From a previous support topic it seems someone was directed to look for “RSA PSS signature check: OK” on the serial console. I see 8 of those printouts during bootup.

Running odmfuseread.sh seems to reboot the device.

Looking at /sys/devices/platform/tegra-fuse/public_key, it seems to be a truncated version of what I used in the fuse.xml file. This doesn’t seem good.

/sys/devices/platform/tegra-fuse/boot_security_info is reporting 0x00000000. I used 0x2a09 in my fuse.xml file.

I kept all the serial logs.
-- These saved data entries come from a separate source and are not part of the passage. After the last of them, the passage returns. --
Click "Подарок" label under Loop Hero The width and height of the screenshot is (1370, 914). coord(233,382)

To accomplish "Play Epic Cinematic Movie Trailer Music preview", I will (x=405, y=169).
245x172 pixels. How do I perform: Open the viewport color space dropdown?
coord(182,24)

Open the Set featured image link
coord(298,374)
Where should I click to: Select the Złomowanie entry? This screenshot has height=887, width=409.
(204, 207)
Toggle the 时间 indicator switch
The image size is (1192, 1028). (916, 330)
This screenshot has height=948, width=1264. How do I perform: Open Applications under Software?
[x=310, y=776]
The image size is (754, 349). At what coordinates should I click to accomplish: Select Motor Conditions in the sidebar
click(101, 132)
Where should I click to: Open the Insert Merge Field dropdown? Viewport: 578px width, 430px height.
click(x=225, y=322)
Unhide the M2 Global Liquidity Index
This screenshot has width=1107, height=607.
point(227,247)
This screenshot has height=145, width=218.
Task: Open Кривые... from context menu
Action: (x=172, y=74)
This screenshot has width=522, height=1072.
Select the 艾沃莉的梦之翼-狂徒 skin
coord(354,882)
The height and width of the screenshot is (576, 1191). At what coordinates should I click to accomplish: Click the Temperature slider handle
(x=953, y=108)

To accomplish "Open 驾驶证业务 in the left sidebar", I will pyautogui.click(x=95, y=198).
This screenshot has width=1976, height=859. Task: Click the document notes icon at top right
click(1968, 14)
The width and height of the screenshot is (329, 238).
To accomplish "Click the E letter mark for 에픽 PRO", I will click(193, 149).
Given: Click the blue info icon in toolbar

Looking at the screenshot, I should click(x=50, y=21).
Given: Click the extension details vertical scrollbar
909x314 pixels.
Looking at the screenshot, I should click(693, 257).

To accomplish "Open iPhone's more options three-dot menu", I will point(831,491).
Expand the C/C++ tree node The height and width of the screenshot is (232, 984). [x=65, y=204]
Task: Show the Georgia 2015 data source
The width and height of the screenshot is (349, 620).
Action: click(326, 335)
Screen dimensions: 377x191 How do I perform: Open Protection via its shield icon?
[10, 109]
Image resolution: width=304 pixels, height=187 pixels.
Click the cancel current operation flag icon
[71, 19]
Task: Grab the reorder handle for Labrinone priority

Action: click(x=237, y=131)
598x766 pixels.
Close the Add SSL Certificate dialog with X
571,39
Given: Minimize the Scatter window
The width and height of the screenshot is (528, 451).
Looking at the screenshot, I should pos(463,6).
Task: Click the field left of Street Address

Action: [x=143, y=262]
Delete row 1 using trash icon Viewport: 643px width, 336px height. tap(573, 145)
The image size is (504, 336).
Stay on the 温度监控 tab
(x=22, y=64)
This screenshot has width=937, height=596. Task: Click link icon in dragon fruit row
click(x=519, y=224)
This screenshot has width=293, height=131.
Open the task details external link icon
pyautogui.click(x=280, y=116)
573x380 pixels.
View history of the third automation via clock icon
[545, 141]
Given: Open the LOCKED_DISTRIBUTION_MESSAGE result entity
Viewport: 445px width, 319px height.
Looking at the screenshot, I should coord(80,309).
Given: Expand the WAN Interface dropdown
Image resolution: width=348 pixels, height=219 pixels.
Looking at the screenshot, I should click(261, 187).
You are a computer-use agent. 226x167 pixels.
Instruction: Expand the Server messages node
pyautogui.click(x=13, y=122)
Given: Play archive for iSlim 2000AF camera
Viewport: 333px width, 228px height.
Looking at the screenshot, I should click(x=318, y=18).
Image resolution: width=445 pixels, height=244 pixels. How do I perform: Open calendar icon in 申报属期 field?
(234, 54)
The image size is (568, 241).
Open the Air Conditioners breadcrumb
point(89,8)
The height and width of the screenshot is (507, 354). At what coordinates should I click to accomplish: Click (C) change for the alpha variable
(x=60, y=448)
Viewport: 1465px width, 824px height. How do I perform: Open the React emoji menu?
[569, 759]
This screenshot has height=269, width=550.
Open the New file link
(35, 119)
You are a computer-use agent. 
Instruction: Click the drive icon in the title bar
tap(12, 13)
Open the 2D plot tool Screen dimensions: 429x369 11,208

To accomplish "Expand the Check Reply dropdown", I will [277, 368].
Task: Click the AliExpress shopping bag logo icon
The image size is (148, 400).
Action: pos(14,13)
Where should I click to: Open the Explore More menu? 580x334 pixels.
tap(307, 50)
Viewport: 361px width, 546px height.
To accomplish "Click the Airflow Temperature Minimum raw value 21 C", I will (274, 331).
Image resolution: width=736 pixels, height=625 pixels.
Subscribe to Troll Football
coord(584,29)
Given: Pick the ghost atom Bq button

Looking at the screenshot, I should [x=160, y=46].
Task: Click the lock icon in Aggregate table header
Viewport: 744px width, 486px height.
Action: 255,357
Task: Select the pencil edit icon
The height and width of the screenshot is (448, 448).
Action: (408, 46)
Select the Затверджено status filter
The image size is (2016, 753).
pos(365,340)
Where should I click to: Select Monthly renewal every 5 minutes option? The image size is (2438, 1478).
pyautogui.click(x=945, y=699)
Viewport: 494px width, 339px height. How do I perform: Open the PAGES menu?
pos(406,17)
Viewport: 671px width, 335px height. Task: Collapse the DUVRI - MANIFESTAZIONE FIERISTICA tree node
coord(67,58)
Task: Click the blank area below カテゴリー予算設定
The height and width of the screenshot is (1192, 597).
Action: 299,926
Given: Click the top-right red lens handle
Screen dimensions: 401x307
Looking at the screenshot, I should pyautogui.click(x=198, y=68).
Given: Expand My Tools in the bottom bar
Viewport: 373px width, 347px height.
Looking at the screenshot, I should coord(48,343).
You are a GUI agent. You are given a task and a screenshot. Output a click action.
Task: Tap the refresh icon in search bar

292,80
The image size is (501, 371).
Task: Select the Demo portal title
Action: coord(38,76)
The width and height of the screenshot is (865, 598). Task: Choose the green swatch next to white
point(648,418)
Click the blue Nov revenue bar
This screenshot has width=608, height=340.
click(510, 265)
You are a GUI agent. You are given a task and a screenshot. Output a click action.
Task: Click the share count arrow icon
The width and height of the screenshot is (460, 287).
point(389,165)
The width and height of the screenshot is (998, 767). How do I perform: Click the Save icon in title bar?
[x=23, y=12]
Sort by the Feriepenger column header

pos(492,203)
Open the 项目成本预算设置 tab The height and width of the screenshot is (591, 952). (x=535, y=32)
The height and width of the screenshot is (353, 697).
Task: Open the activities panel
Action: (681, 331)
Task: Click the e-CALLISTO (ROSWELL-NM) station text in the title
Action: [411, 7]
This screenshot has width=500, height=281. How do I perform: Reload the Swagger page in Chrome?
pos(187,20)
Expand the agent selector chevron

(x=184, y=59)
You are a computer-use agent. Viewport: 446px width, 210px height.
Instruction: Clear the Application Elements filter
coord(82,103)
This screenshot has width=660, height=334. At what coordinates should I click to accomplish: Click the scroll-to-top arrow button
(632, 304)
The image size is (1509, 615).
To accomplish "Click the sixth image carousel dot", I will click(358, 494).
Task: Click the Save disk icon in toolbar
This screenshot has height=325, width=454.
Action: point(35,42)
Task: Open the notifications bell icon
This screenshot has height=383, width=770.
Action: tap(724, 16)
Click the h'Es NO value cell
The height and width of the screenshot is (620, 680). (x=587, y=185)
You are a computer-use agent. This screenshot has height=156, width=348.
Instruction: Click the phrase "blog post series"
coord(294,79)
On the serial console all looked good:
I> Burning fuses
I> 1. Start PublicKeyHash burn
I> 1. PublicKeyHash burnt successfully
I>
I> 2. Start SecureBootKey burn
I> 2. SecureBootKey burnt successfully
I>
I> 3. Start OemK1 burn
I> 3. OemK1 burnt successfully
I>
I> 4. Start BootSecurityInfo burn
I> 4. BootSecurityInfo burnt successfully
I>
I> Successfully burnt fuses as per fuse info

Hi nbnv,

What’s your Jetpack version in use?

Please share the full steps how you enabled Secureboot.
and also the full serial console log for further check.

I’m using 5.1.2.

sudo ./odmfuse.sh -i 0x23 -k ./rsa.pem -S ./sbk.key -X fuse.xml jetson-agx-orin-devkit

I’ve attached the serial console log for the fuse step.

odmfuse_serial.txt (15.3 KB)

After that I flashed the board:

sudo ROOTFS_ENC=1 ./flash.sh -u ./rsa.pem -v ./sbk.key -i "./bootloader/sym2_t234.key" jetson-agx-orin-devkit mmcblk0p1

fuse.xml looks like this:

<genericfuse MagicId="0x45535546" version="1.0.0">
  <fuse name="PublicKeyHash" size="64" value="omitted"/>
  <fuse name="SecureBootKey" size="32" value="omitted"/>
  <fuse name="OemK1" size="32" value="omitted"/>
  <fuse name="BootSecurityInfo" size="4" value="0x2a09"/>
  <fuse name="SecurityMode" size="4" value="0x1"/>
</genericfuse>
user@ubuntu:~/orin/Linux_for_Tegra$ sudo ./odmfuseread.sh -i 0x23 jetson-agx-orin-devkit

Error: Either PKC or SBK key is not provided for SBK+PKC protected target board.

I think the problem was that odmfuseread insists on rsa.pem and sbk.key be in bootloader/… after I moved those there I get I think reasonable output from it.

user@ubuntu:~/orin/Linux_for_Tegra$ sudo ./odmfuseread.sh -i 0x23 -k ./rsa.pem -S ./sbk.key jetson-agx-orin-devkit
...
Fuse reading is done. The fuse values have been saved in: /home/user/orin/Linux_for_Tegra/bootloader/fuse_info.txt
PublicKeyHash: <this matches fuse.xml>
BootSecurityInfo: 00002a09
ArmJtagDisable: 00000000
SecurityMode: 00000001
SwReserved: 00000000
DebugAuthentication: 00000000
OdmId: 0000000000000000
OdmLock: 00000000
ReservedOdm0: 00000000
ReservedOdm1: 00000000
ReservedOdm2: 00000000
ReservedOdm3: 00000000
ReservedOdm4: 00000000
ReservedOdm5: 00000000
ReservedOdm6: 00000000
ReservedOdm7: 00000000

I don’t see OemK1 listed but this seems like SecureBoot is enabled for the bootloader. Correct?

Is the message that is seen in the “BIOS” about Secure Boot being disabled for UEFI SecureBoot? Not the bootloader SecureBoot?

There is no update from you for a period, assuming this is not an issue any more.
Hence we are closing this topic. If need further support, please open a new one.
Thanks

Sorry for the late response.
Is this still an issue to support? Any result can be shared?